As shown in table 1.2, Akwapim South District recorded a projected population of 46,752 as at end of 2017. This Comprises of more females of 51.4% and males of 48.6% . The district is predominantly rural with 56 percent of the population living in rural areas as compared to 44 percent in the urban areas. The district has a total land size of and has a population density of This means that the district is sparsely populated.

Population growth is estimated at 3.2% per annum which is higher than both the country’s rate of 2.7% and the region’s population growth rate of 1.4% per annum.

Sex ratio

From table 1.2, the sex ratio (the number of males per 100 females) of the district is 94. This means there are 94 males per every 100 females in the district. Urban sex ratio (85.5) is less than rural sex ratio (97.3). This implies more females than males are living in rural centers than in urban centres.


Age-Sex Structure

According to the projected population, 2017, the age structure of the district follows the regional and national patterns. It shows a youthful structure that is characteristic of a developing country like Ghana. As presented in table 1.3, the population less than 15 years age group recorded the highest percentage (37.6%) of the total population. The proportion of the male population of less than 15 years age group recorded 40.1 per cent whilst that of the female population is 35.2 percent. These proportions decrease consistently as the ages increase except for age groups 30-59 and 60 and over years which recorded higher populations than the 25-29 age groups.

As shown in Table 1.3, the sex structure of the district indicates that the number of males in the under 15 and 15-24 years age groups are higher than females. In the rest of the age groups, the number of females exceeds their male counterparts.

Population pyramid

The age-sex structure is graphically represented by a pyramid in Figure 1.2. The population pyramid shows a typical pattern in developing countries, with broad base denoting a youthful population, and a narrow apex, indicating fewer aged persons. The situation confirms the assertion that large cohorts are born at a particular year but the members exit through either migration, death or both. With increasing age (65 and above), the age-sex structure looks slightly thinner for the males than for the females, indicating that at older ages, the proportion of males is higher than that of females. The high proportion of the populations age 0-4 to 14-19 years indicates that the population in the district has the potential to grow for a considerable number of years.



Age dependency ratio

Dependency ratio is a measure of the dependent population made up of those below 15 years and 65 years and older on those in the working or productive group of 15-64 years. The ratio could be used to measure the economic burden borne by those in the working ages. In table 1.4, the age dependency ratio of the district is 76.7. This means that there are almost 77 persons in the dependent ages for every 100 persons in the working ages in the district.

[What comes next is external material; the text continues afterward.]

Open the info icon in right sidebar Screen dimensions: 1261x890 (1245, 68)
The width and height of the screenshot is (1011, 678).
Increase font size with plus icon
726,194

Child dependency ratio (66.4%) is higher than old age dependency ratio (10.9%). Among the sexes, age dependency ratio for males is higher than females. Child dependency ratio is also higher for males than females. However, older age dependency ratio for females exceeds that of males.

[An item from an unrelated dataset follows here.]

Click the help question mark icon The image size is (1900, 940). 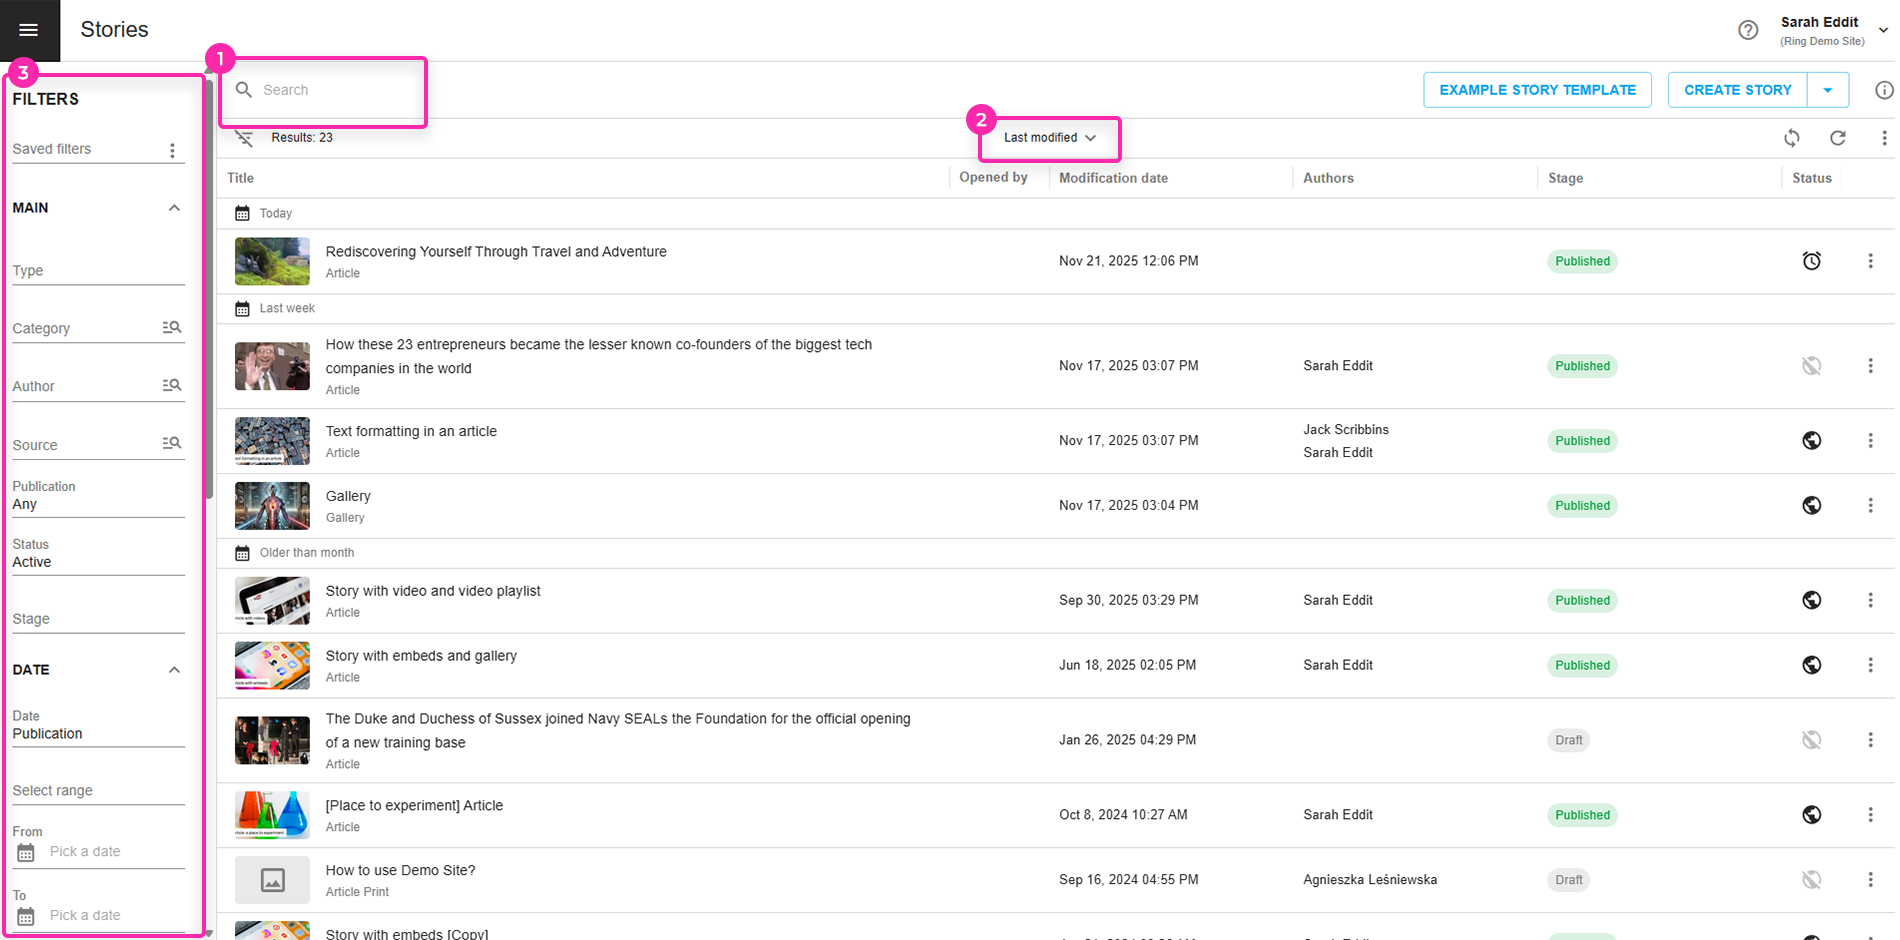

Migration (Emigration and Immigration)

Migration indicates the movement of inhabitants from one place to another in a given period of time. Migration figures are always computed from one’s place of birth and place of enumeration data. According to 2010 Population and Housing Census, 59.7 percent of population were citizens of the district by birth as against 40.3 percent of the population who were born outside but resides in the district. This gives an indication that; in-migration to the district is high.

This wave of migration is similar to the region’s trends. The high in-migration has wide implication for planning the allocation of resources. While the district may benefit in terms of labour for economic activities, the additional population if not anticipated and factored into local plans, may cause pressure on existing socio-economic facilities.

Gender Equality

The 2010 population and housing census puts the population of male to female at 48.2% and 51.8% respectively. In terms of locality, more women (52.4%) reside in urban areas than men (47.6%) while more men (50.3%) are in the rural areas than women. An analysis of the societal roles played by men and women in the district indicates a mixed-role situation. While males dominate in the formal sector of the economy, females are mostly found in the informal sector. However, the Census puts female headed household in the district at 49.1% as against 49.9% male headed household.

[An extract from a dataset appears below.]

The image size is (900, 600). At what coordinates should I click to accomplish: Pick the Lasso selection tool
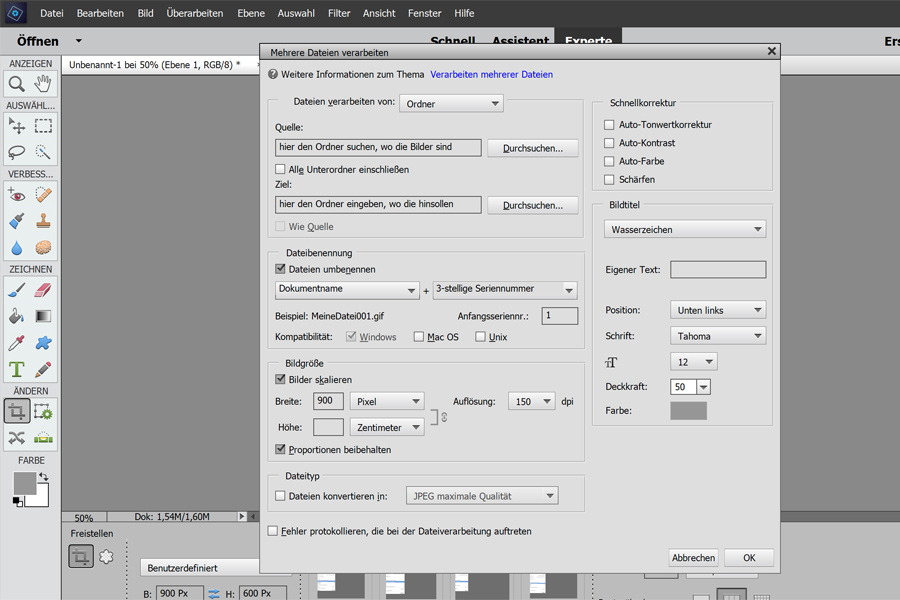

The implication is that the burden of catering for members of most households rest on both female and male members. The traditional roles of males as heads of families and providers of daily sustenance have waned over time giving way to an atmosphere of partnership with their female counterparts. This has also resulted in the acknowledgement of the significant roles females play in the society and for that matter their inclusion in all decision making processes as indicated in the ensuing analysis.

Settlement Systems

The settlement system in the district can be described as either chained of communities or dispersed. Most of the urban communities are almost inseparable and hence can be described as chained-communities whereas the rural communities are scattered on their farmlands. The average household size in the district is 4.1 (GSS, 2010 PHC).

Location and Distribution of Services

The location and distribution of services within the municipality gives an indication of the level of development of the district. The scalogram, which depicts the presence or absence of a service, is used to determine which settlement lacks which services and facilities. This analysis also helps in project selection. The scalogram provides information on the population sizes of settlements and also depicts the centrality of each settlement within the district. Accessibility Maps have also been developed based on range and threshold requirements of each key socio-economic infrastructure.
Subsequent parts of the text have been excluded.